THE TASK: Your response is a verbatim copy of the listing, stripped of its images.

EXTRACTED RECORDS:
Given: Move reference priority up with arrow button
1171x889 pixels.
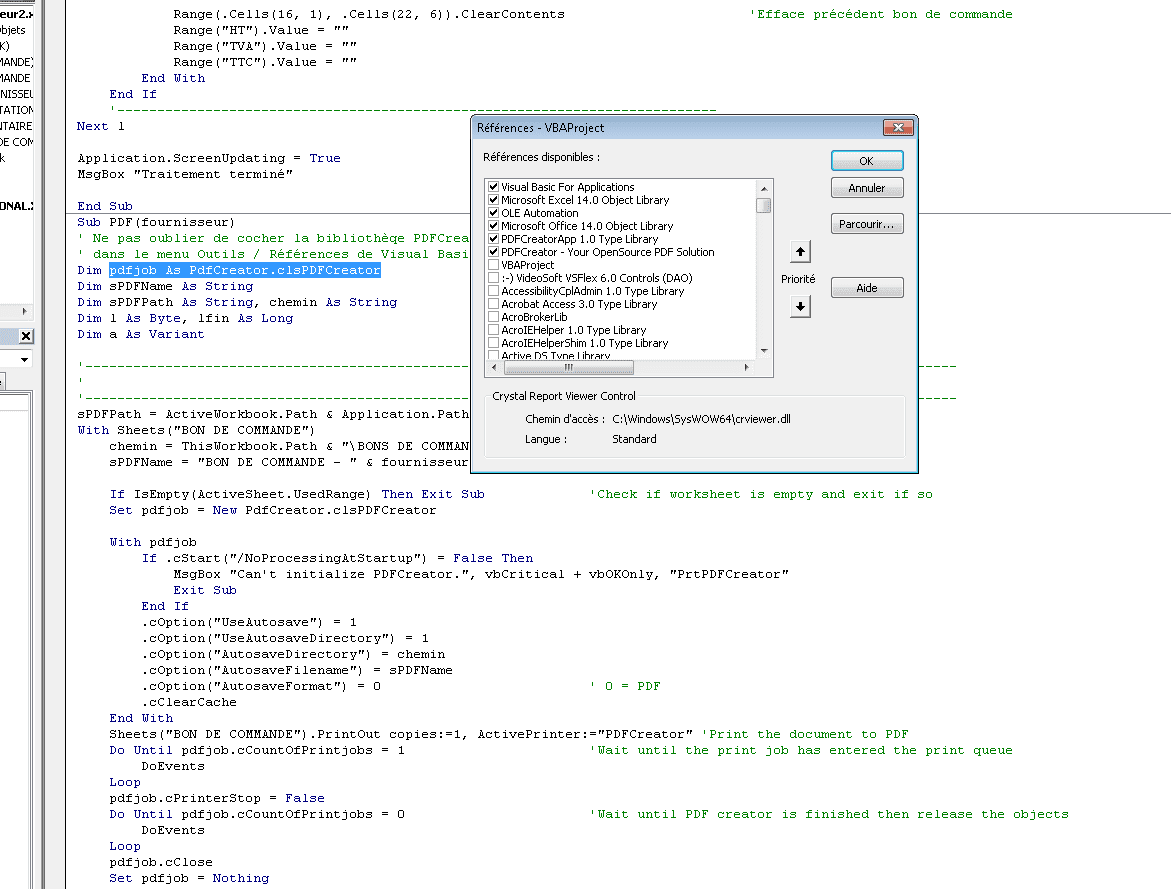Looking at the screenshot, I should 800,251.
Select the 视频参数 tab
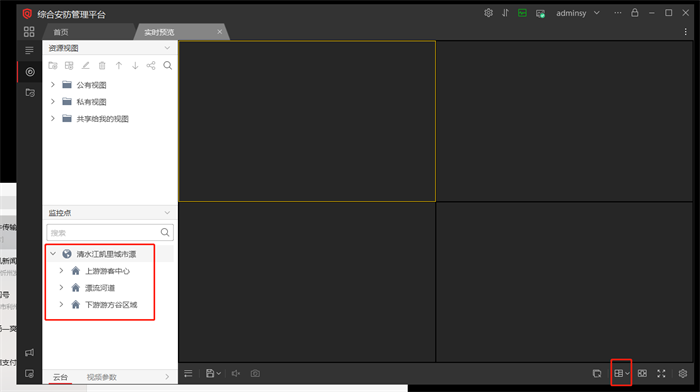Image resolution: width=700 pixels, height=392 pixels. click(102, 377)
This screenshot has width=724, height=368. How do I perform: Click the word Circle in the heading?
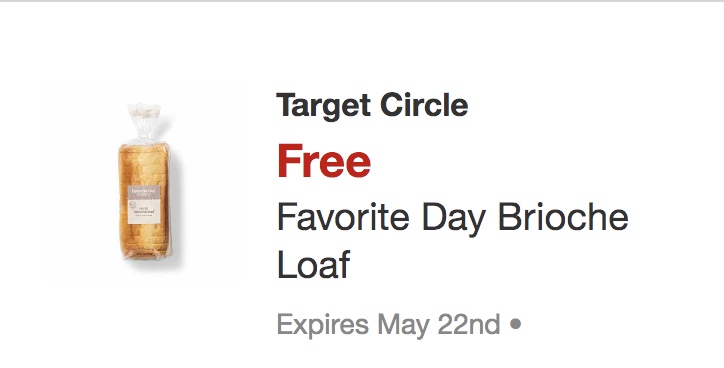[424, 105]
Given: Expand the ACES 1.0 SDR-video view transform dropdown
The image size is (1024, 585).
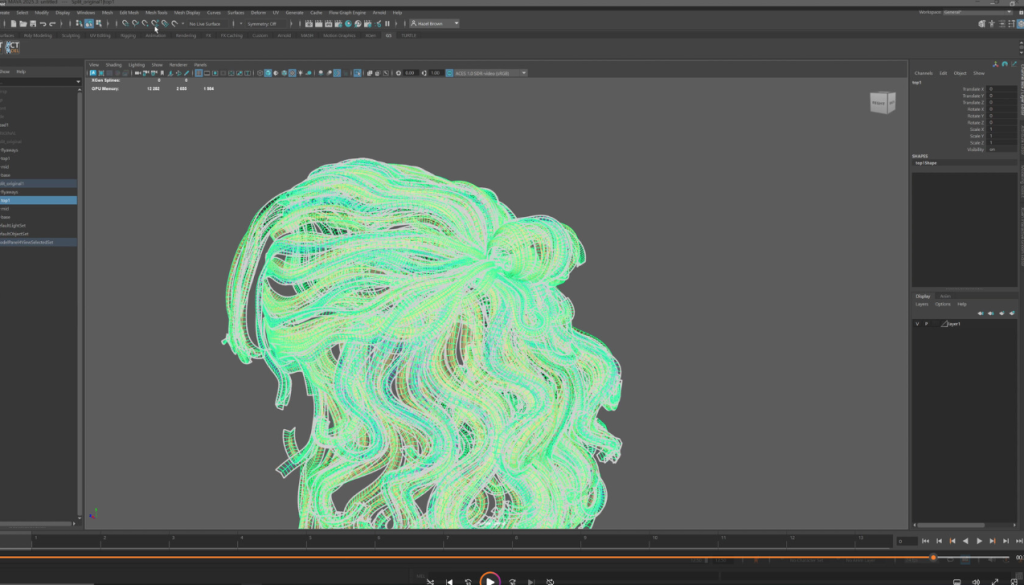Looking at the screenshot, I should 490,73.
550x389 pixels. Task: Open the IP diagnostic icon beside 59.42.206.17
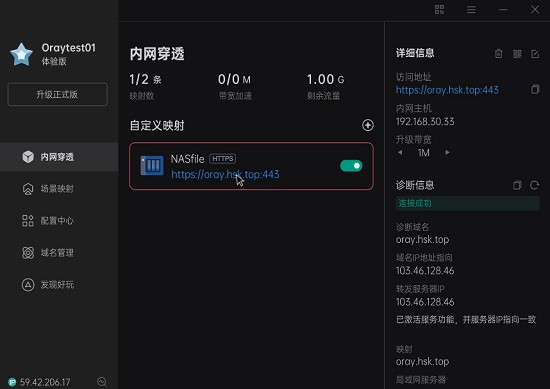102,382
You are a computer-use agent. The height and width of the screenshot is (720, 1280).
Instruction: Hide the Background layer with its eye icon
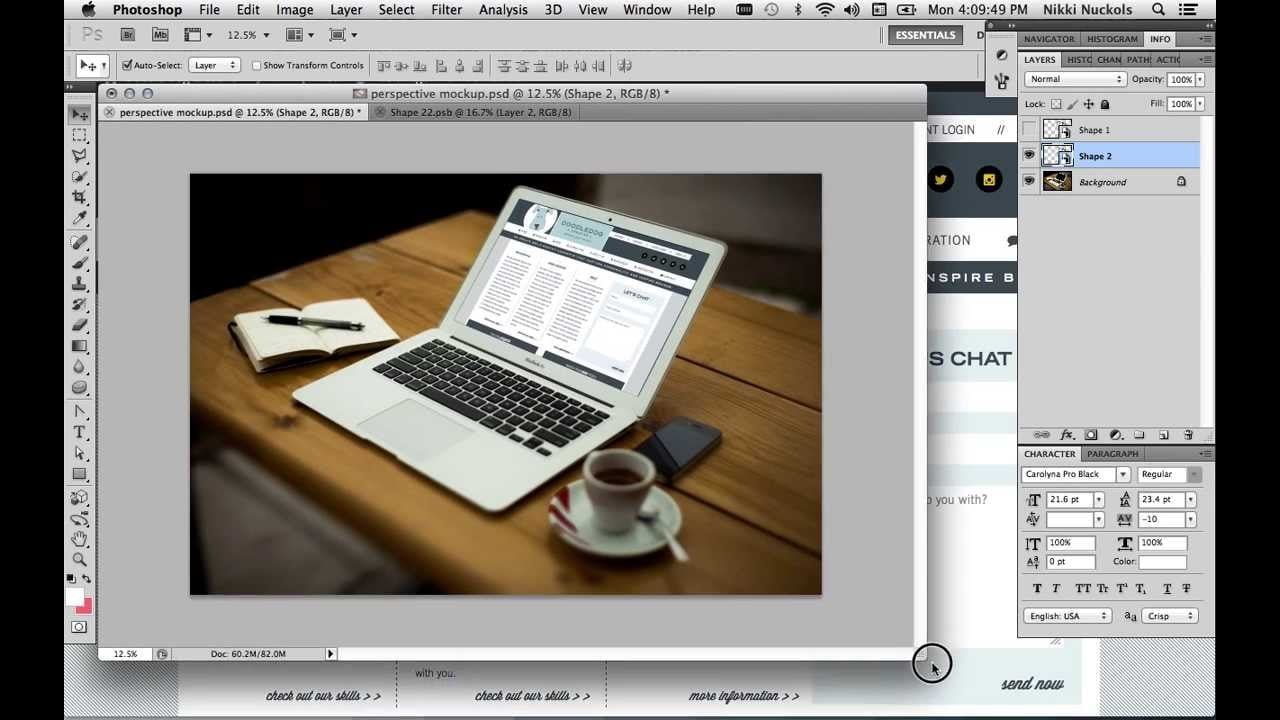click(1029, 182)
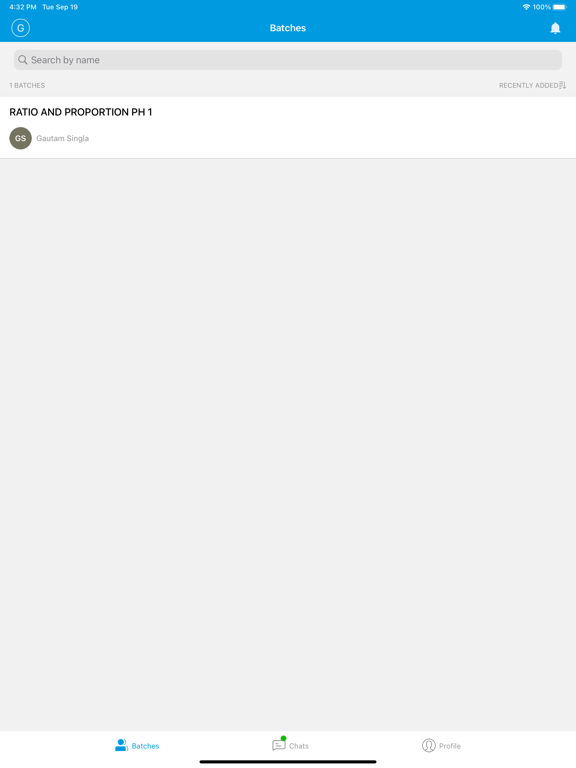Click the Gautam Singla tutor name
576x768 pixels.
63,138
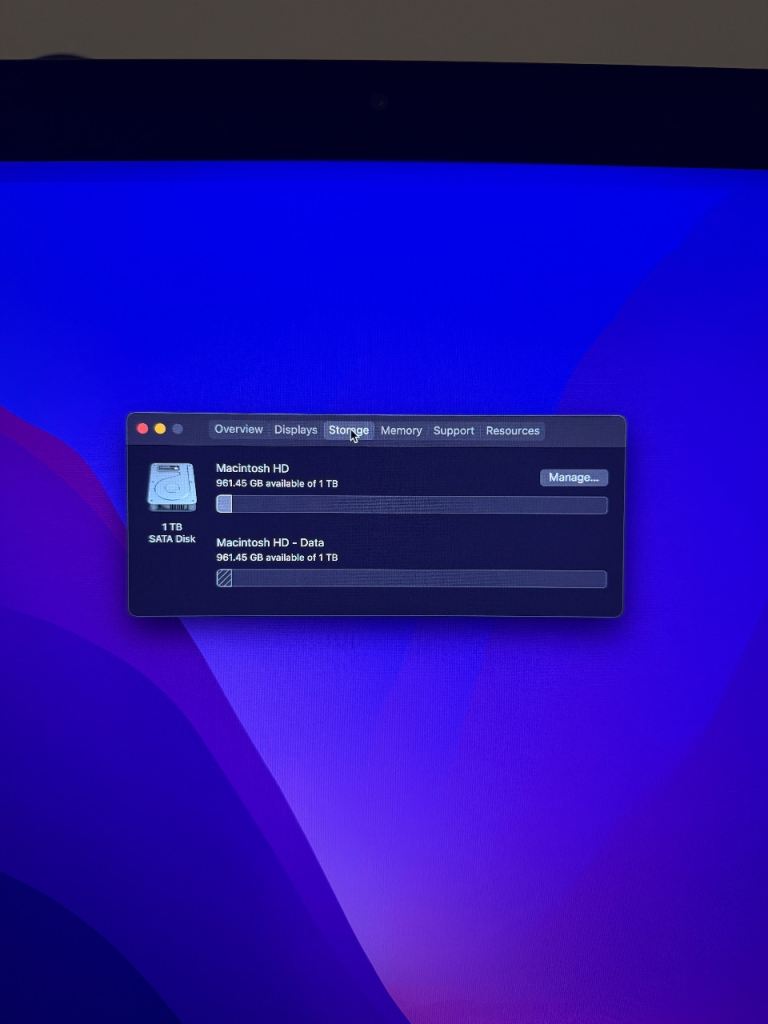The image size is (768, 1024).
Task: Open the Support tab
Action: (x=454, y=431)
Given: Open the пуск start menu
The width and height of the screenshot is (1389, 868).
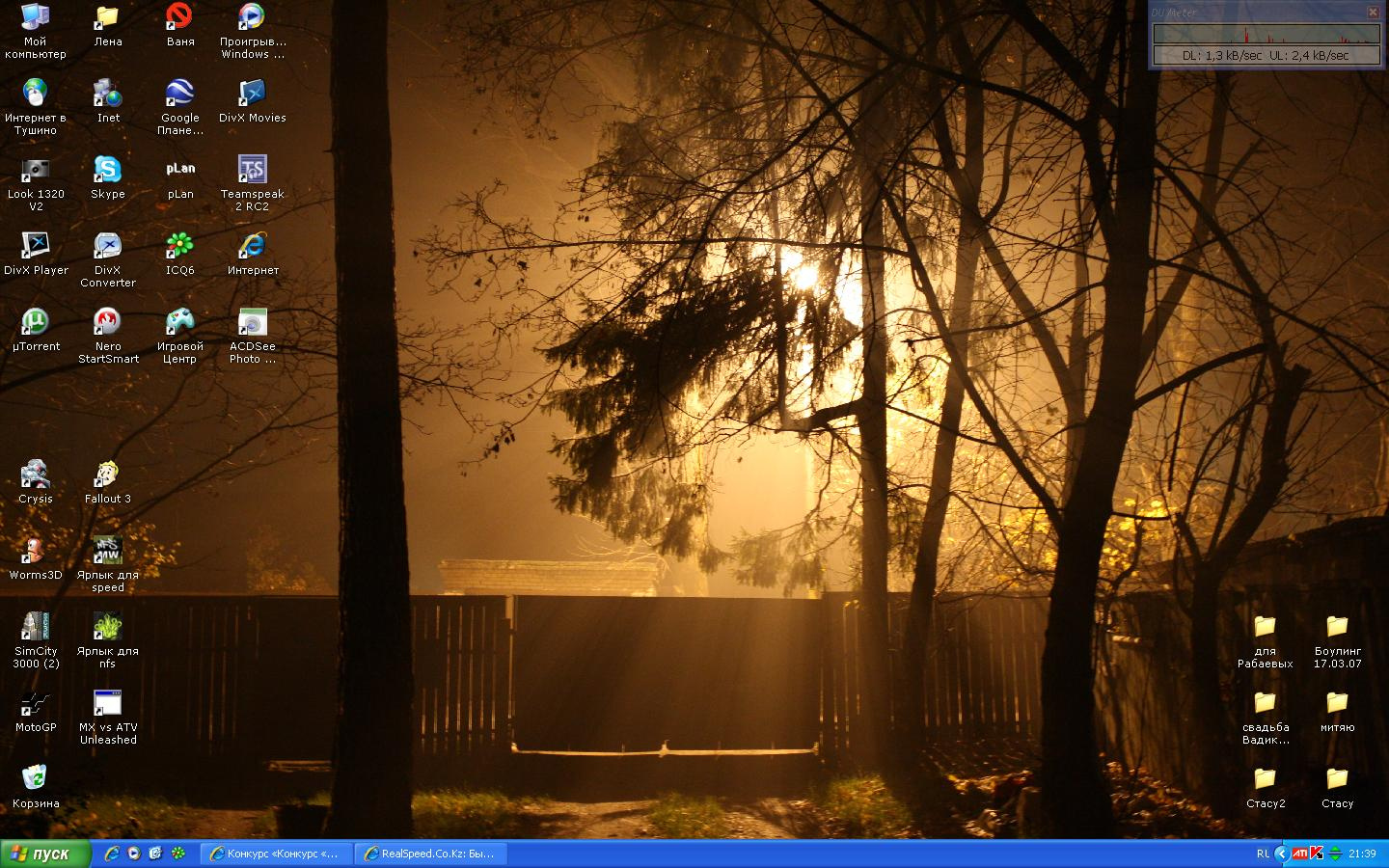Looking at the screenshot, I should click(45, 854).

SOLUTION:
Given: Move reference priority up with arrow button
1171x889 pixels.
Looking at the screenshot, I should 800,251.
Select the 视频参数 tab
Image resolution: width=700 pixels, height=392 pixels. click(102, 377)
This screenshot has width=724, height=368. How do I perform: Click the word Circle in the heading?
[424, 105]
Given: Expand the ACES 1.0 SDR-video view transform dropdown
The image size is (1024, 585).
Looking at the screenshot, I should 490,73.
550x389 pixels. Task: Open the IP diagnostic icon beside 59.42.206.17
102,382
You are a computer-use agent. The height and width of the screenshot is (720, 1280).
Instruction: Hide the Background layer with its eye icon
click(1029, 182)
Click the Gautam Singla tutor name
576x768 pixels.
63,138
The image size is (768, 1024).
Task: Open the Support tab
Action: (x=454, y=431)
Given: Open the пуск start menu
The width and height of the screenshot is (1389, 868).
Looking at the screenshot, I should click(45, 854).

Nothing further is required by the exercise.